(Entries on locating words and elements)

──────────

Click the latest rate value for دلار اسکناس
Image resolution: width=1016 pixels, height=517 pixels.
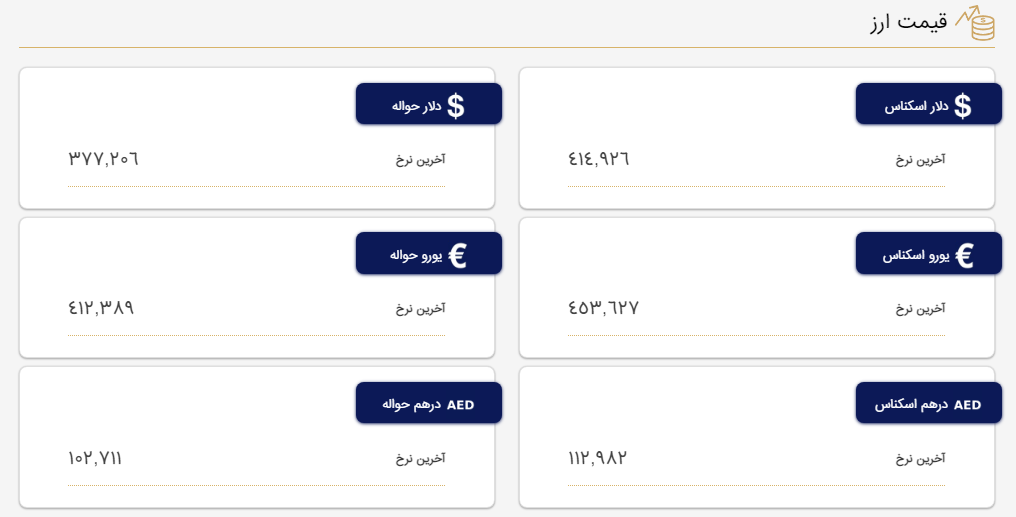point(599,159)
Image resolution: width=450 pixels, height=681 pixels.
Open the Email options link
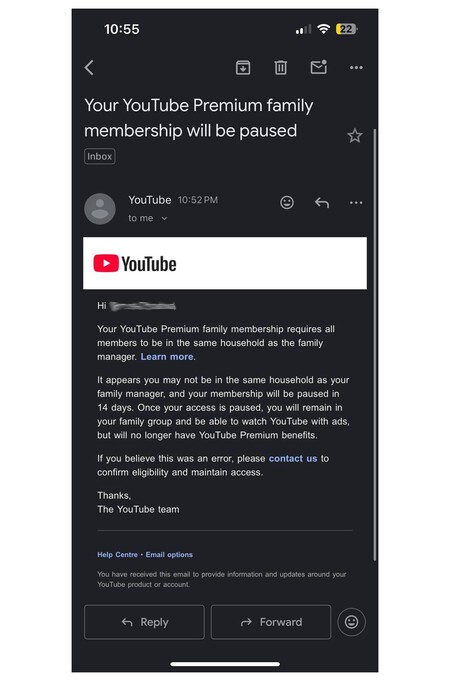click(x=169, y=555)
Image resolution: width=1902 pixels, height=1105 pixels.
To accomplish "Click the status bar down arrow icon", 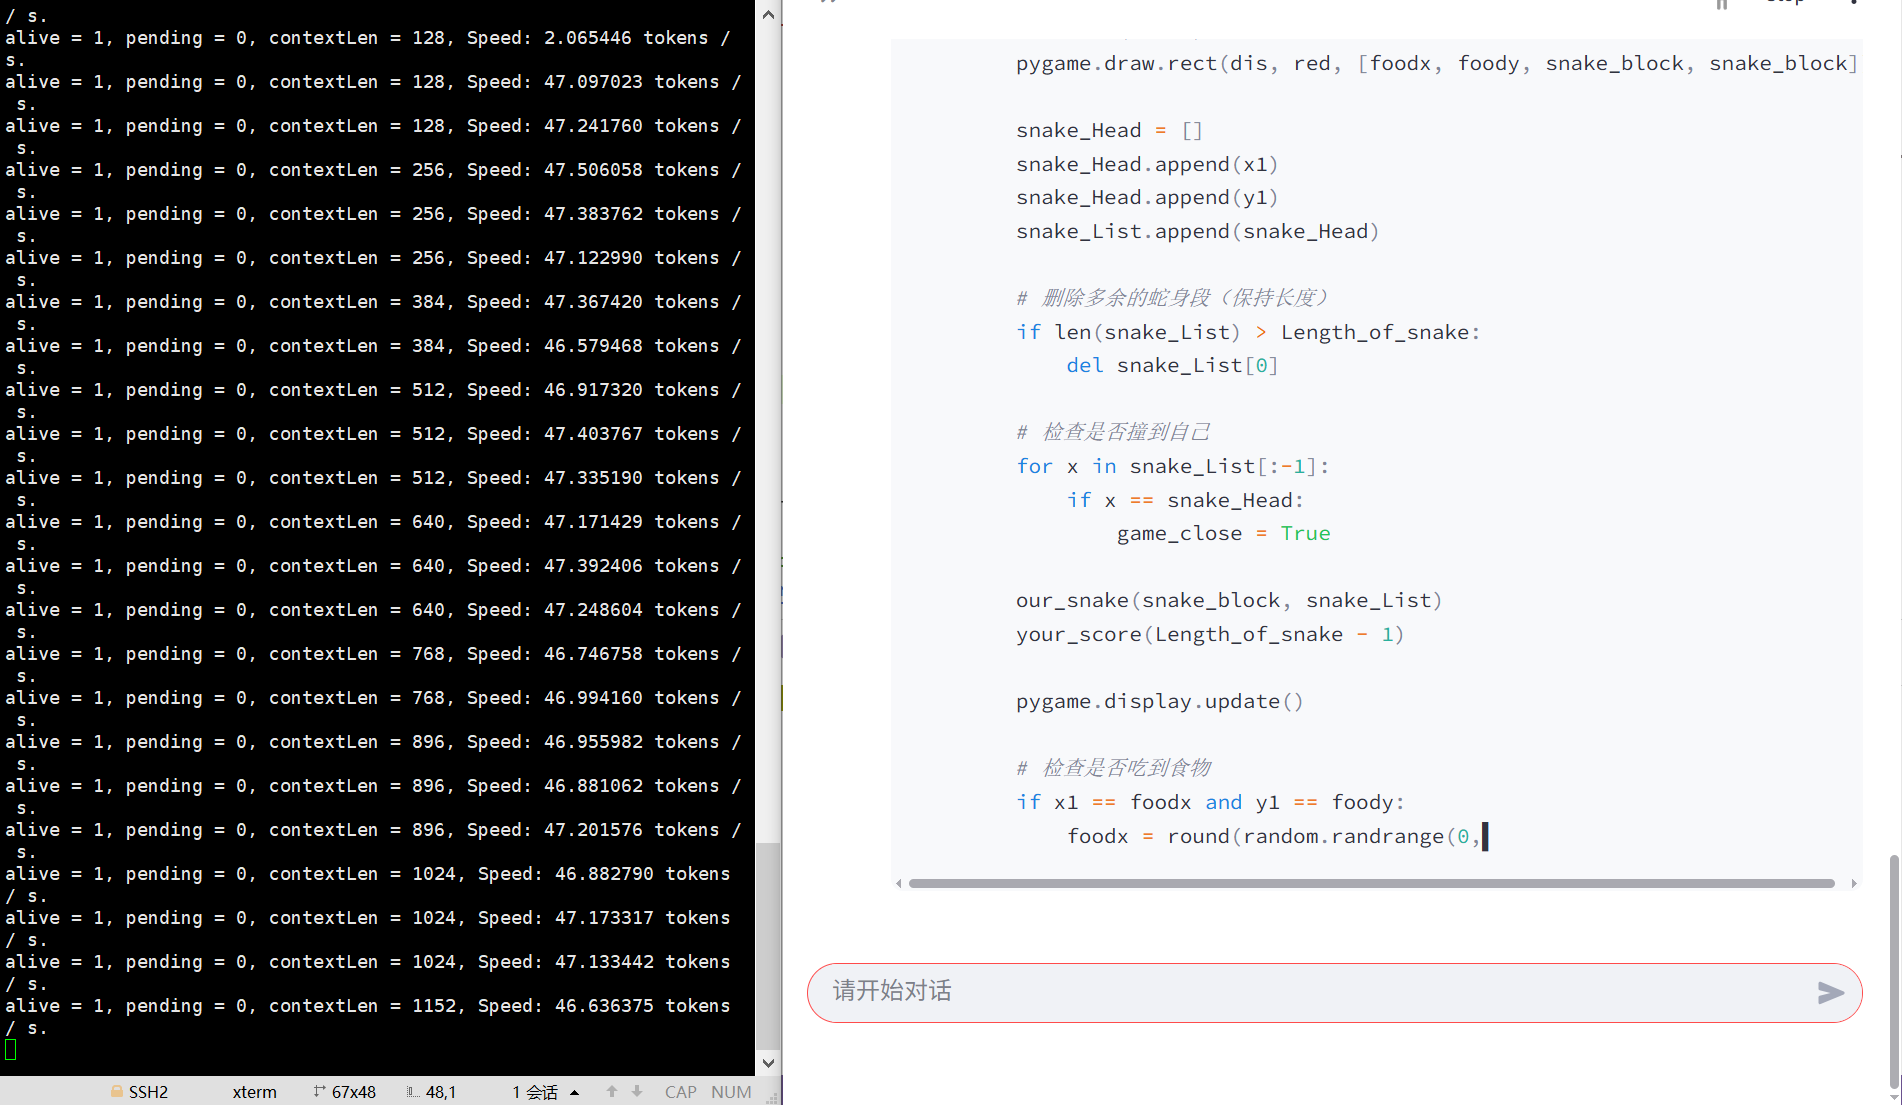I will coord(637,1092).
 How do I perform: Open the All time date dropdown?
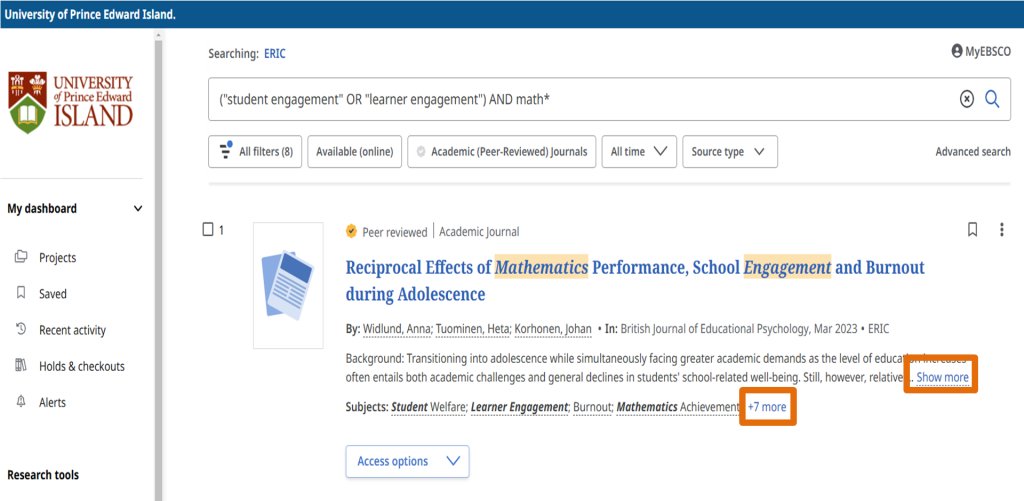(x=639, y=152)
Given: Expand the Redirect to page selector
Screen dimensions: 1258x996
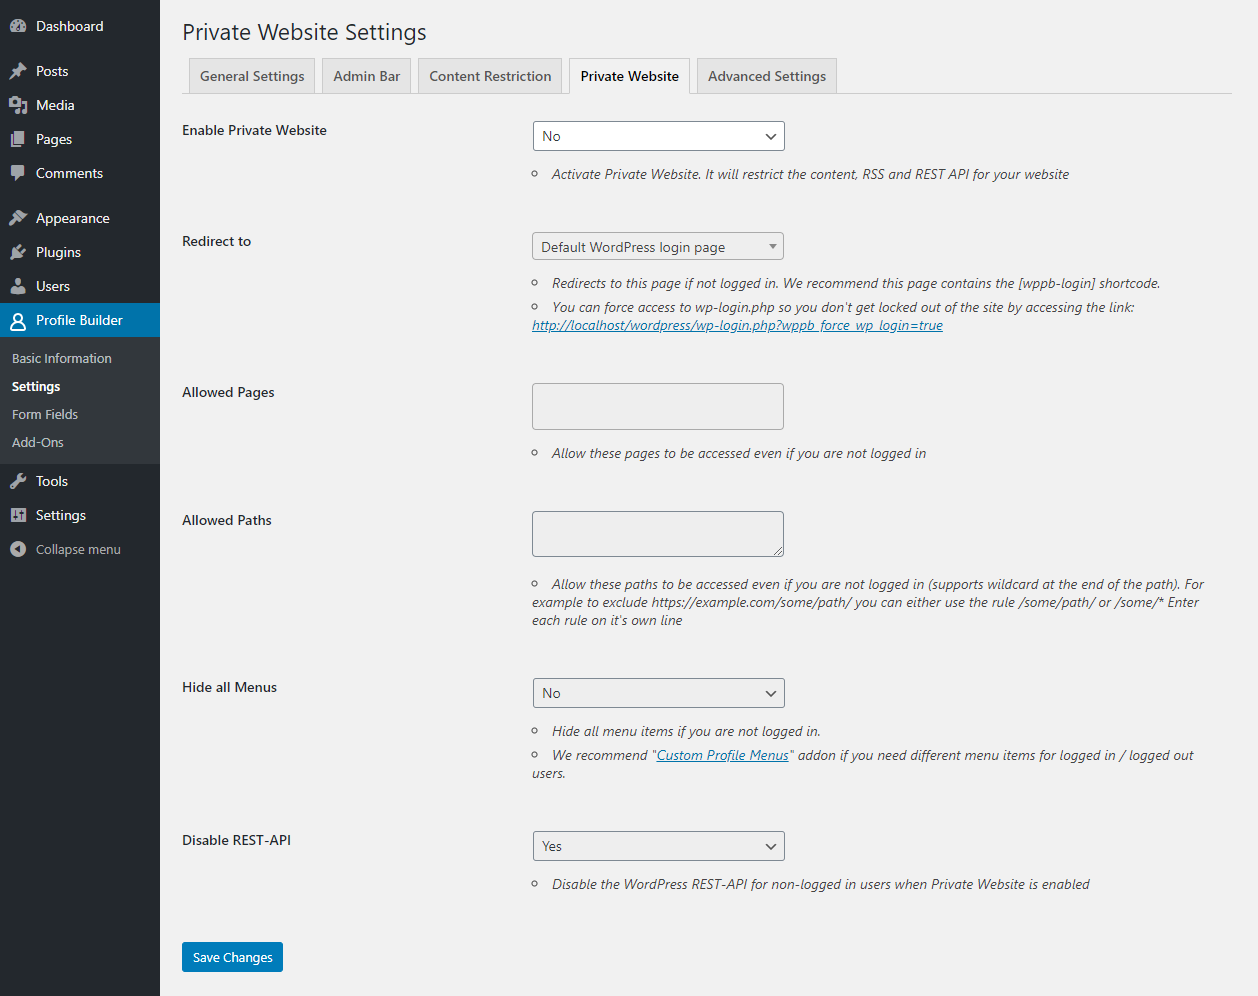Looking at the screenshot, I should pyautogui.click(x=658, y=247).

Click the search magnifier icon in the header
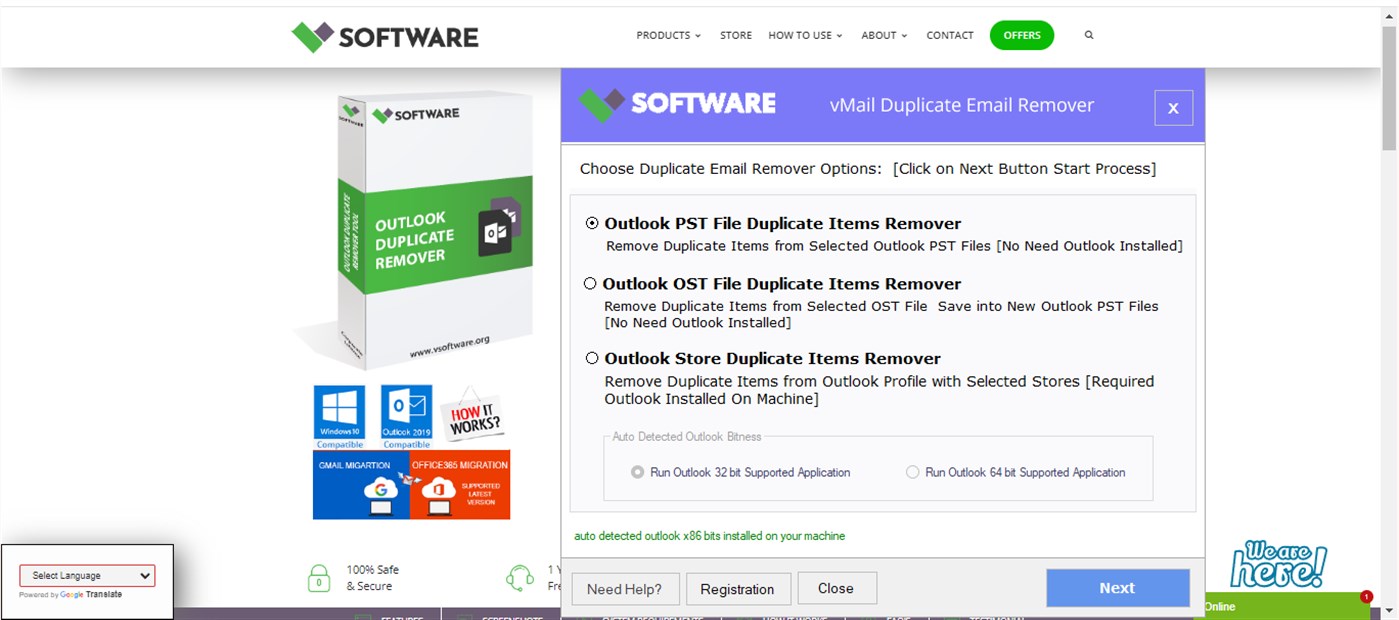click(x=1088, y=35)
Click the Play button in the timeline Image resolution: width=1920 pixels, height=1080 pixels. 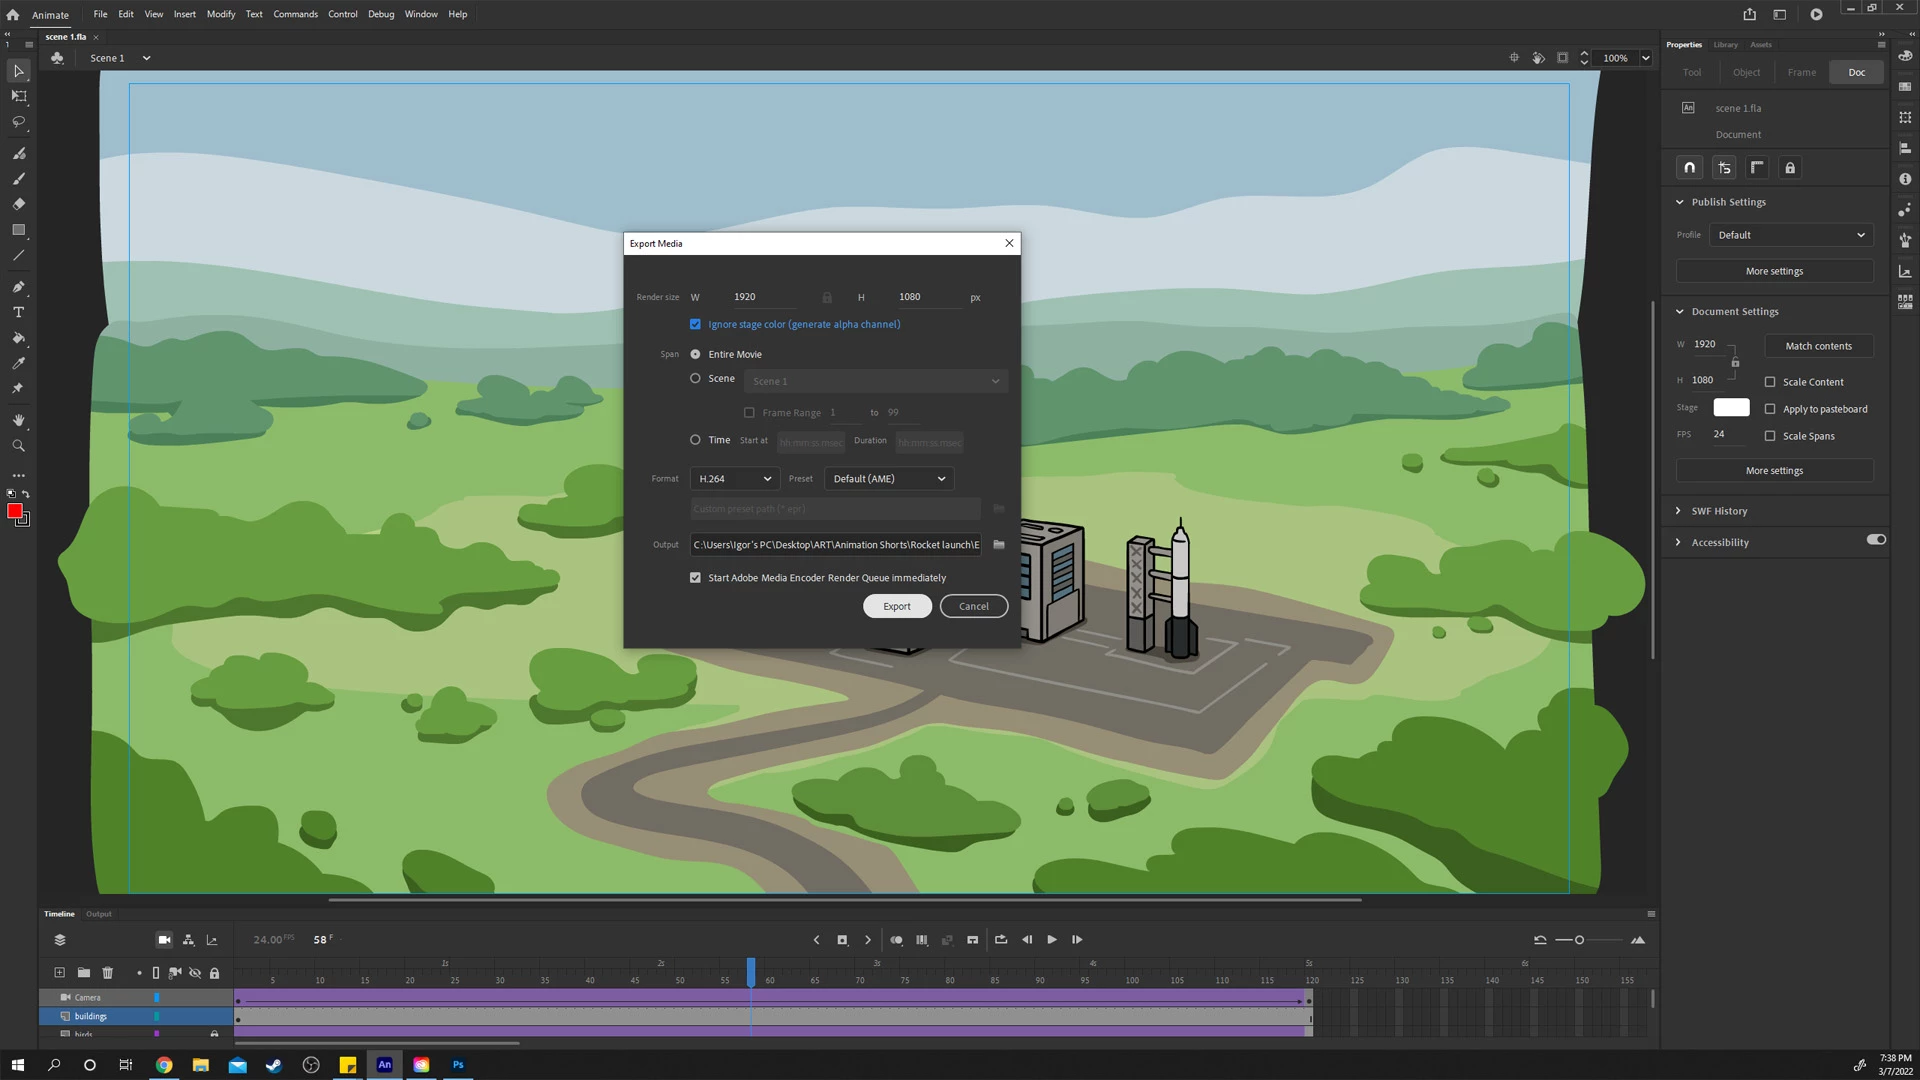1051,940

──────────

Select every line in the entries above that contains the string "Open". Letter case must match.

Open the Email options link
 How do I perform: Open the All time date dropdown?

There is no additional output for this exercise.